Her mother was from Nicaragua while her father was from Scotland so she carried hispanic features with pale skin. Under her make-up are acne scars and a mustache.
She had a wide smile, high cheekbones and an aztec nose.
Her hair was thick, even though she rarely washed it.
Two moles were at the edge of her left jaw and she had symmetrical moles on the back of each arm.
Her shoulders were flecked with black freckles.
She felt self conscious of her skin and body and periodically went on extreme fasts as a form of self-loathing. This creating an abnormally skinny trunk unbalanced with her stubborn rump and hips.
The unwashed hair and frequent fasts gave her a peculiar vomit like smell.
She hated her body and so hated the bodies of others; except for Alice's.
Alice had tan skin that she envied and her shorter height made her massive hips appear more square and proportioned.
Leslie saw Alice first.
Leslie smiled as she noted that Alice had put on weight.
Alice's hips were also short, squat and troll-like.
Alice sported a bobble head slightly too large for her body, mousy hair, a mannish square jaw, beady eyes and a thick upper body.
Her bare arms were beginning to show flab and were covered at the back by red scabs and pistils.
She wore sleeveless shirts to display her arms defiantly.
She looked cute, Leslie thought.
Her stub nose and black Irish complexion reminded Leslie of Jack Kerouac.
In bed Leslie would call her Jack.
Tomorrow they would graduate, and then Leslie would have to tell Alice.
But the affair could wait.
This was to be it, their one perfect day, so they'd always have the memory.
But Leslie had to tell.
Alice was ten feet away before she saw Leslie.
"Lesssslie!!!" she screamed.
They fell into each others' arms and hugged.
Alice felt nausea from the sick smell of Leslie's hair and body when she didn't shower for weeks at a time.
She loved it; it was home.
Leslie didn't want to let go but Alice pushed away first.
"You've changed," Alice said.
"Your hair is pink!"
Leslie laughed in relief. "Darling, welcome home, come talk to me!"
Alice pulled back dramatically. "Did you see this?"
She held up a copy of THe New York Post in front of her face.
Leslie read out loud: "Anthony Wiener - Carlos Danger - Gets a New Job Working Stiff."
"Oh, gross!" Leslie said.
Alice looked at the cover. "Oh, I know but, I meant have you read about this...?" She opened the paper and read: "The former Hasidic woman who jumped to her death from a swanky rooftop bar Monday wrote a despondent e-mail to pals days before her suicide blasting the Jewish sect as a cult that shouldn’t exist. Faigy Mayer, who was shunned by her Hasidic parents, described the sect as antiquated, oppressive and controlled by powerful rabbis."
"Whooooa..." Leslie sat down on the sidewalk with the paper. "Who is Faigy Mayer?"

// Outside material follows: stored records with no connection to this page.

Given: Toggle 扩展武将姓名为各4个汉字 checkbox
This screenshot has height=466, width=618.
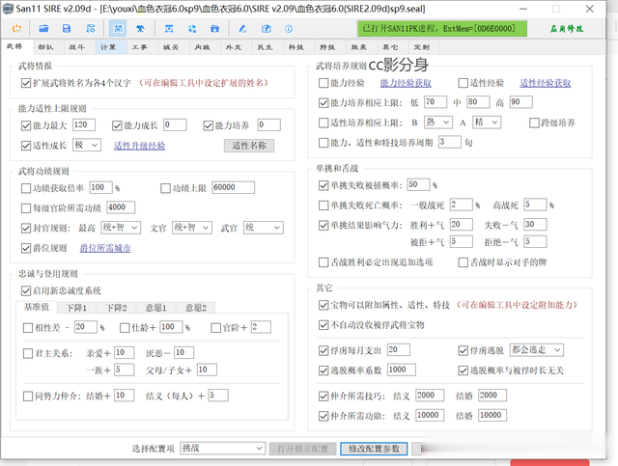Looking at the screenshot, I should pos(26,84).
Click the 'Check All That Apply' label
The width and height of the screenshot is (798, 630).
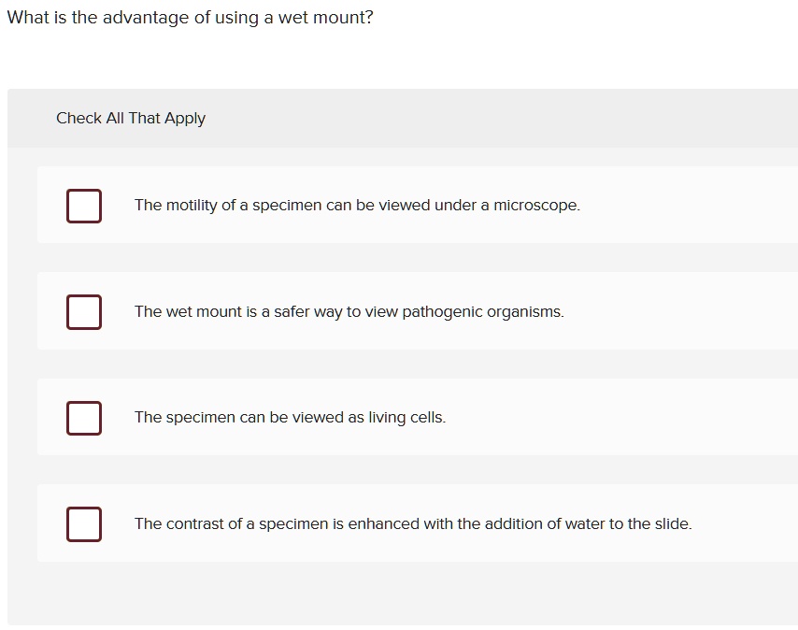pos(131,119)
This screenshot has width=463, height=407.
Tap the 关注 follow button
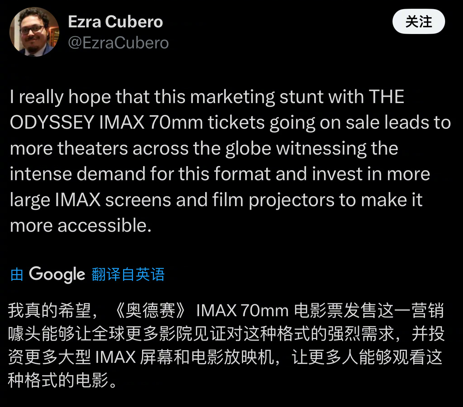click(x=418, y=22)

"Was," said Alice. "She's dead. And it's just like you said before I left."
"I know," said Leslie. She stared at the photo of Faigy Meyer and then said, "we need to do a shrine."
Alice nodded knowingly.
"Wait, I'll tear out the photo." Leslie lay the paper on the sidewalk in front of her and bent over on her knees, carefully tearing out the photo of Faigy Mayer. "There," she said
"Tear off the jagged edges," Alice said.
"I know, she needs to be respected..." Leslie bent and tore the paper until it looked as if it had been cut with scissors. "To the gallery!"
As they headed towards Wallach gallery, walking past the Low Memorial Library they heard someone shout, "Hey, you left your paper on the sidewalk!"
"Dickhead," Alice said. They walked arm in arm down Amersterdam Avenue past the mindless drones, unaware of the cosmic connections around them.
"Do you have glue?" Alice asked as they walked up the steps of the gallery.
"Always prepared," Leslie said. They squeezed each other just as they arrived at the security desk.
"Open your bags, pass on through," the security guard said as he glanced inside their day packs.
"Dickhead," Alice said under her breath. "So darling, where shall we put her?"